Minnesota: No-Fault Auto Insurer Must Pay Injured Worker’s “Additional” Chiropractic Charges
Where a Minnesota bus driver, who had been injured in a work-related motor vehicle accident, sought and received chiropractic care from one provider, but the workers’ compensation carrier refused to pay for additional services provided by another medical service beyond that initial 12-week period, the additional charges could appropriately be billed to the bus driver’s personal automobile no-fault insurer, in spite of a limiting statute, held the Supreme Court of Minnesota [Rodriguez v. State Farm Mut. Auto. Ins. Co., 2019 Minn.

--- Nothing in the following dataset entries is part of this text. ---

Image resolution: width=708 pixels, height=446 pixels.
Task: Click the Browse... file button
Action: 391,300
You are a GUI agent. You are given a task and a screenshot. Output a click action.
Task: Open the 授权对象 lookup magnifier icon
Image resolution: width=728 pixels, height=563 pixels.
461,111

LEXIS 348 (July 3, 2019).
Background
Following her accident, the driver sought and recovered 12 weeks of chiropractic care provided by ChiroFirst from the workers’ compensation carrier. She then sought additional chiropractic care from a different provider, Core Health, but the workers’ compensation carrier refused to pay the additional charges. Generally speaking, under special parameters or rules established pursuant to the Minnesota Workers’ Compensation Act (“the Act”), absent various exceptions that were not at play in this case, a workers’ compensation carrier may not be required to pay for more than 12 weeks of chiropractic care.

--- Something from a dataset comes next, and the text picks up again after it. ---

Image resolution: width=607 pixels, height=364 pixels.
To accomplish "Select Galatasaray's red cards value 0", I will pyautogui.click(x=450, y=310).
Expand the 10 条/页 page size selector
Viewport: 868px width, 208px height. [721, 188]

It is for that additional care with the second provider that the driver sought reimbursement from her no-fault carrier, State Farm. An arbitrator ruled in favor of the driver, awarding her $16,883—the full amount that she had sought, plus interest and costs. A district court vacated the arbitrator’s award, but the state court of appeals reversed and reinstated the driver’s award. The Supreme Court granted State Farm’s petition for review.
No-Fault Insurer’s Argument
State Farm conceded that the driver’s injuries, and the chiropractic care she received for those injuries, were generally covered under the “medical expense loss” portion of its no-fault policy. State Farm even conceded that had the accident that caused the driver’s back injury not been related to her work, it would have been liable to pay the driver’s chiropractic treatment subject to the limits of the No-Fault Act and its policy.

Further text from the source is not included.